L’Autunno studentesco che ormai è alle porte sembra connotarsi in maniera notevolmente diversa rispetto alle precedenti stagioni di mobilitazione. Certamente ciò che rende differente ciascun “autunno caldo”  fa parte di un processo fisiologico, gli alti e bassi delle piazze sono una caratteristica che ha radici e motivazioni profonde ma in continua evoluzione; altrettanto certo è che la stagione alla quale ci avviciniamo sarà fortemente influenzata dalle vicende che hanno attraversato il nostro Paese negli ultimi mesi.

Lo sfondo è quello di un anno di mobilitazione continua ed accesa, a livello non solo studentesco: dal 10 Ottobre, data di mobilitazione nazionale per gli studenti medi, si è passati repentinamente alla piazza oceanica della CGIL del 25 Ottobre, allo Sciopero Generale del 12 Dicembre, tornando poi in primavera con le mobilitazioni contro la Buona Scuola culminate nella data del 5 Maggio e proseguite in estate. Proprio questa lunga stagione fa da base all’analisi sul futuro prossimo, immediato, delle mobilitazioni e della partecipazione in generale. Perché se da un lato si è riusciti a tenere alta la tensione e a ripopolare le piazze dopo un periodo relativamente lungo di calma piatta, dall’altro lato ci si è trovati di fronte un Governo che, tramite delicatissime ma decise forzature, ha proseguito dritto per una strada rispetto alla quale ha progressivamente concesso sempre meno possibilità di deviazione. La realtà che il mondo della scuola si trova brutalmente a dover affrontare è dunque quella per la quale nonostante mobilitazioni fortemente partecipate, la Buona Scuola è diventata Legge 107/2015, andando a modificare l’assetto dell’istruzione secondaria con tutte le criticità e i pericoli messi in risalto nelle mobilitazioni stesse.
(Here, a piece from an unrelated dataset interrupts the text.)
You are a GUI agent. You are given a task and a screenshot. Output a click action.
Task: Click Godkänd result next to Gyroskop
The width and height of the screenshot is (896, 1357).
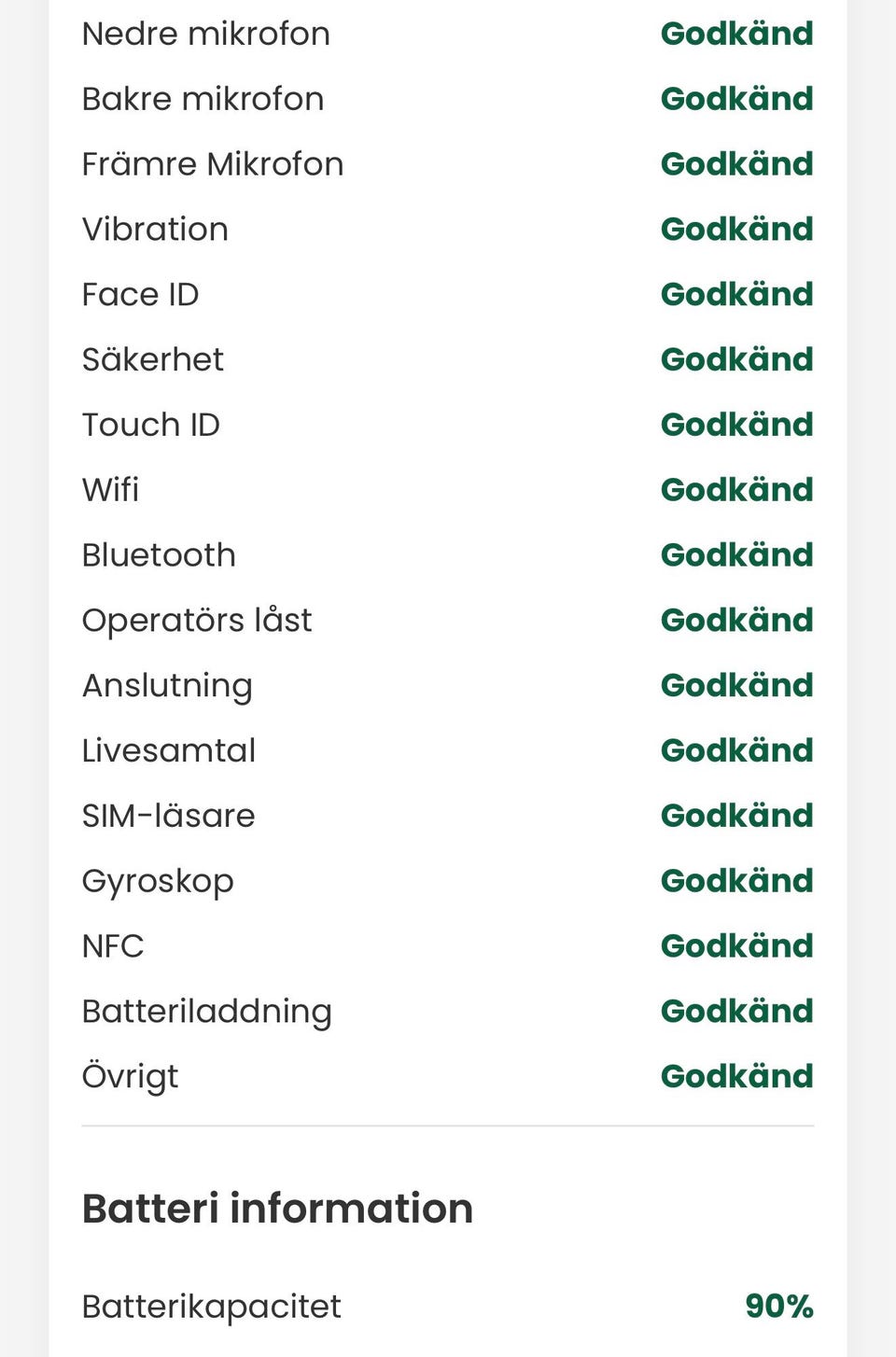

La prima e più immediata conseguenza sarà certamente un forte senso di disillusione, di impotenza, come già vissuto nel periodo post-Gelmini. La seconda e potenzialmente più pericolosa, sarà un accentuato distacco dei cittadini da una politica che appare sempre più distante, i cui livelli decisionali sembrano essere irraggiungibili, in un contesto nel quale la partecipazione, l’attivismo e l’impegno vengono mortificati da un Esecutivo che restringe tutti gli spazi di discussione, arginando e scoraggiando la partecipazione democratica. La sfida che ci troveremo ad affrontare in questo autunno sarà dunque nuova ed ambiziosa, e richiederà la capacità di interrogarsi e dotarsi di strumenti efficaci per comunicare con gli studenti e contrastare questa pericolosa sensazione che porta ad isolarsi dalla partecipazione attiva. Sarà necessario evitare di cadere nella ritualità e nella strumentalità dei numeri in piazza, costruendo le mobilitazioni, a partire dal 9 Ottobre, attraverso pratiche partecipative che siano il più vicino possibile alla concreta quotidianità studentesca ed attraverso un ruolo rinnovato e potenziato della rappresentanza, riportando tra i nostri coetanei la consapevolezza di essere capaci di incidere e produrre cambiamento, e la sensazione che valga la pena impegnarsi singolarmente e nella collettività.